2

This question is more about with approach is ideal to follow.

Scenario: I need to udpate a field value in some of the records once every week. Should the logic to update the field be present directly in the Schedule class or should I have batch apex and then schedule that?

For example:

public class ScheduleApex implements schedulable {
    public void execute(SchedulableContext sc){
        // Query records here and update field
    }
}

OR

public class ScheduleApex implements schedulable {
        public void execute(SchedulableContext sc){
            // create instance of BatchApex and execute that
        }
    }

public class BatchApex implements 
    Database.Batchable<sObject>{

   public Database.QueryLocator start(Database.BatchableContext BC){
      // Return query for fetching required records
   }
    
   public void execute(
                Database.BatchableContext BC, 
                List<sObject> scope){
      // update field for above records
      }
   }
public void finish(Database.BatchableContext BC){
   }
}
4
  • In general, prefer the simplest solution that will work. How many records are you working with here? How fast is that number growing?
    – Derek F
    Commented Jul 11 at 13:17
  • Around 10,000 records. Since this is the sync limit, is it better to have batch apex?
    – coder123
    Commented Jul 11 at 13:18
  • 1
    Batch or Queueable Apex are the two main ways to break things into multiple transactions (i.e. multiple, independent sets of governor limits). 1,000 records should be perfectly manageable without resorting to either one of those (unless these records are towards the bottom of an SObject hierarchy that has a lot of triggers/flows that cause other triggers/flows to run). If that number isn't growing, or is growing slowly, then sticking with just the Schedulable is going to be faster to develop (and easier to test).
    – Derek F
    Commented Jul 11 at 13:29
  • 1
    You should also run your logic and look at the debug log to see how much of the main governor limits it consumes. That + the data growth rate would give you a good idea of when you'd need to revisit the code (and move to Schedulable + Batch/Queueable).
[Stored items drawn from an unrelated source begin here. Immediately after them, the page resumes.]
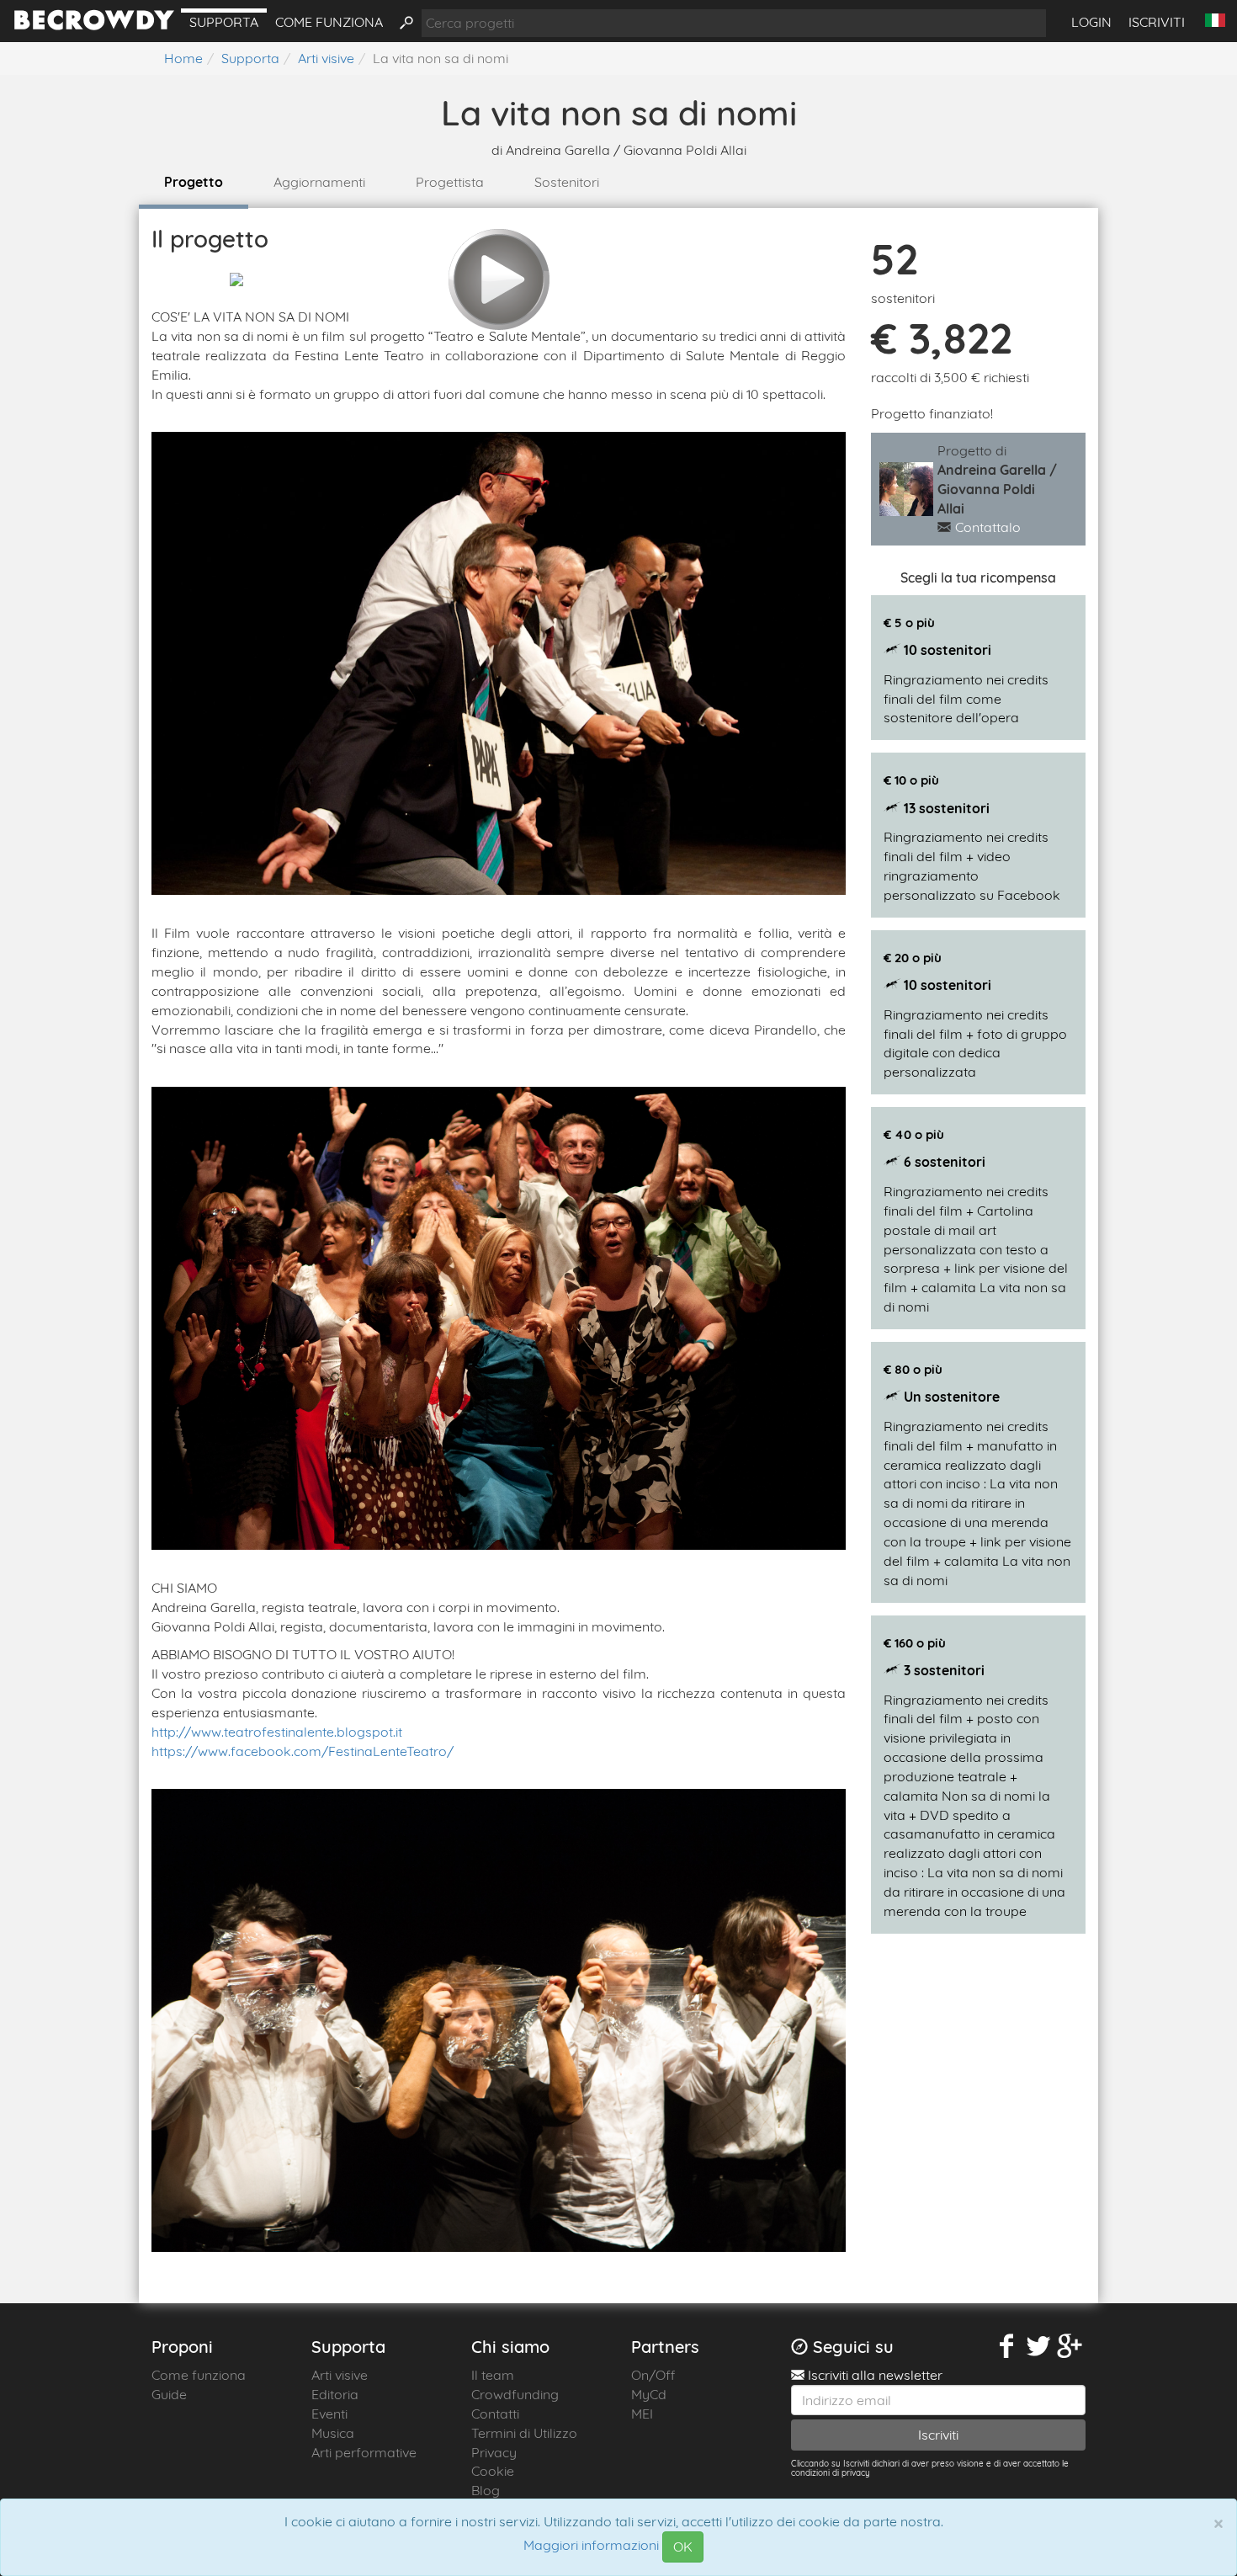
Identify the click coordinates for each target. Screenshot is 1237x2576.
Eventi (329, 2413)
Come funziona (329, 21)
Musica (332, 2432)
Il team (492, 2374)
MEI (642, 2413)
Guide (169, 2394)
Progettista (450, 181)
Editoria (334, 2394)
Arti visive (339, 2374)
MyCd (648, 2394)
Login (1091, 21)
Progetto (193, 181)
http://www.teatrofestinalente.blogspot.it (276, 1731)
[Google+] (1070, 2347)
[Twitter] (1038, 2347)
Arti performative (364, 2452)
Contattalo (988, 527)
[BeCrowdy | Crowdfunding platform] (94, 25)
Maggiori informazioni (591, 2545)
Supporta (223, 21)
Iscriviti (1156, 21)
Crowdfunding (515, 2394)
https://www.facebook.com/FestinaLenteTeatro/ (302, 1751)
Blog (485, 2490)
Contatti (495, 2413)
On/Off (653, 2374)
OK (683, 2546)
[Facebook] (1007, 2347)
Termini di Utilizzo (524, 2432)
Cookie (492, 2470)
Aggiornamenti (319, 181)
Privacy (494, 2452)
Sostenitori (566, 181)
That information would also make a compelling/meaningful code comment.
    – Derek F
    Commented Jul 11 at 13:32

1 Answer 1

3

Technically you could do it either way. Taking this into consideration, I would then analyze how you can scale this solution.

If you consider a scenario where the number of records easily exceeds the governor limits for both sync and smaller async transactions (such as a queueable), then the obvious choice is to go with the batch option (which is async, but is specifically made for update huge amounts of data).

So yes, do schedule a batch for it, even if it updates a small subset of records in the org, because then you'll likely not have to worry about performance and limits in the near future in case the number of records goes up.

1
  • Thankyou for the suggestion. You made some valid points.